*** Provided passage
Adventures in Clojure: Nearly Constant Data

As I noted last week, the Clojure way is to keep immutable (unchanging) data separate from the mutable data. Thus, you keep the network of rooms distinct from the data structure that indicates where the player and other things are at the present time. The latter changes while the game runs, and the former doesn’t.

At least, that’s the theory. As I showed a couple of weeks ago, you can define the world map as a single, immutable data structure, and never change it thereafter. But there are two problems with this.

First, of course, is that the game map really does change over time. When you get a key, you can unlock a door, opening up a new area in the map. After you blow up Flood Control Dam #3, it washes away the bridge you used to be able to cross to get to the Friendly Forest. However, there are number of ways to handle this without actually changing the map data at run-time. I’ll talk about this in future posts.

The more basic problem is that you might not want to define the entire world map as a single data structure. It will need to be one, ultimately, but you might not want to define it that way. For example, you want might to break it up into a number of files, instead of putting it all in one. Contrast these two implementations:

(def world {
  :home {:name "Home Base"
******
§ What you will do
Please explain, using the Clojure post above, why the network of rooms is kept distinct from the data structure that tracks where the player and other things are.
*** Data excerpt
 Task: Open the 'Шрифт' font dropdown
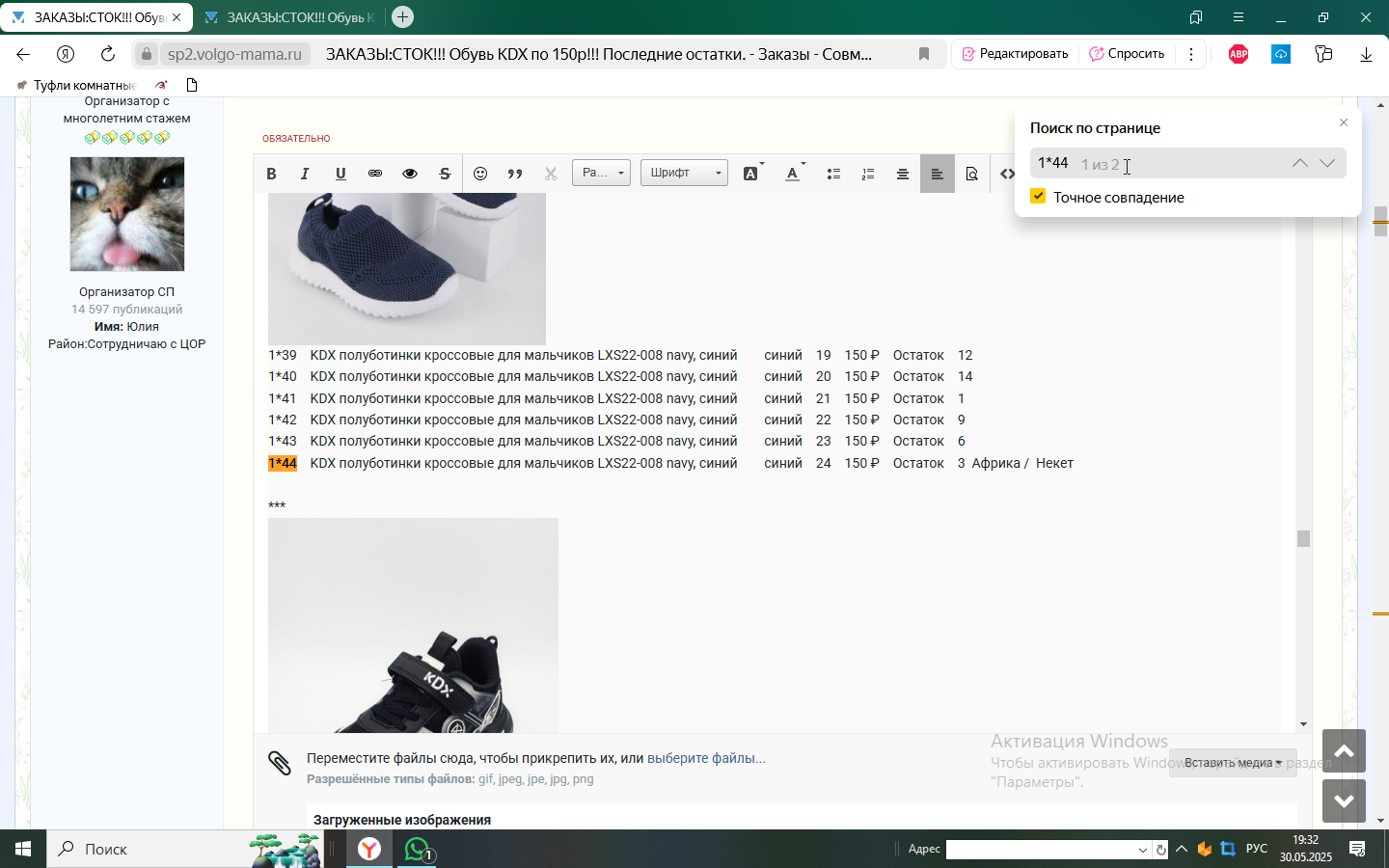(684, 173)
******
§ Task output
The Clojure way is to keep immutable data separate from mutable data. The network of rooms doesn't change while the game runs, but the positions of the player and other things do, so the two belong in separate structures.